TCS Daily

India's Half-Baked Liberalization

By Kaushik Das - February 15, 2006 12:00 AM

India's balance of payment crisis in 1991 prompted economic reforms to save the Indian economy from bankruptcy. While efforts to open the Indian economy to the rest of the world should be applauded, the liberalization programmes have still been skewed.

For example, there is a definite bias in formulating import tariffs for different sectors of the economy. The peak import duty has been reduced drastically in almost all the sectors including steel, telecom and petrochemicals. However, the automobile sector has somehow managed to dodge past such changes and keep itself cozily protected. The import duty on foreign vehicles still attracts a 103.39 percent duty, which is unheard of in any developed country.

The steel sector currently has an import duty of 5 percent, which was 45 percent just a decade ago. Despite the reduction, Indian steel manufacturers have survived -- and managed to provide excellent quality steel at globally competitive prices. The tremendous competition in the telecom sector has revolutionized communication. Millions of middle class people can now afford mobile phones.

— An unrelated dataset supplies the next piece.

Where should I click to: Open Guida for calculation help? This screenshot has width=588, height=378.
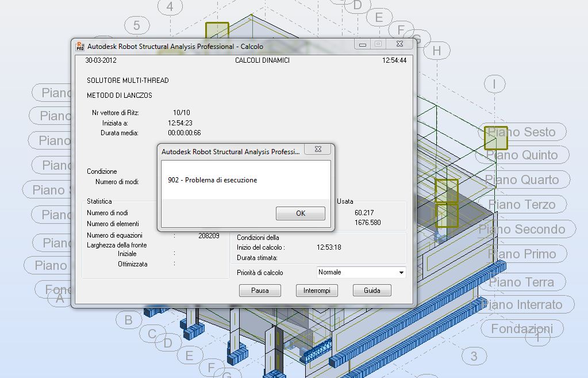point(371,291)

The import duty in the polymer sector has been reduced from a grotesque level of 65 percent to a modest 15 percent, and yet, this sector has managed to stay globally competitive.

Competition prompted these sectors to focus on reducing cost, giving more importance to productivity and efficiency and delivering quality products comparable to world-class companies. Customers have gained from such cut-throat competition.

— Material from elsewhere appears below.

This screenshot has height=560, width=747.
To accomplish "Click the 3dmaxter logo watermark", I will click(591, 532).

Now let us consider the automobile industry. High import tariffs in the automobile sector are hurting consumers the most at the cost of the inefficient producers. The largesse of duty protection to the automobile industry is evident in their fat bottom lines. Moreover, a miniscule percentage of profits are ploughed back into R & D.

If import tariffs were rationalized in this sector and brought at par with the other sectors, we could get fuel efficient, multi-fuel, safe and modern imported vehicles at much lower prices than that are sold in India. This inflow of competitively priced foreign vehicles would ensure that the Indian auto manufacturers bring their prices to competitive levels or go out of business. What difference does it make to a consumer whether a vehicle is made in the domestic economy or some foreign land as long as he manages to get a safe and good quality vehicle at a competitive price?

Foreign made vehicles -- like cars, trucks, buses and taxis -- are more fuel-efficient and can not only ease our environmental problems to a large extent but also be a boon to the exchequer. In addition to adhering to stricter environmental norms, foreign auto manufacturers put maximum emphasis on the safety factor, which Indian auto manufacturers do not.

If import duties were brought down, Indian citizens could afford better and safer modes of personal as well as public transport. Today they are risking their lives everyday in outdated vehicles (especially given the bad condition of our roads). Effective and fast communication is of great importance for a country to be prosperous, but so too are safer and more fuel efficient modes of transportation. Indeed, transportation is of even greater importance for increasing the wealth-generation capabilities of people. How long should we be myopic in our desire to protect our inefficient producers at the cost of fellow consumers?

The author is a Research Fellow at the Centre for Civil Society, Delhi.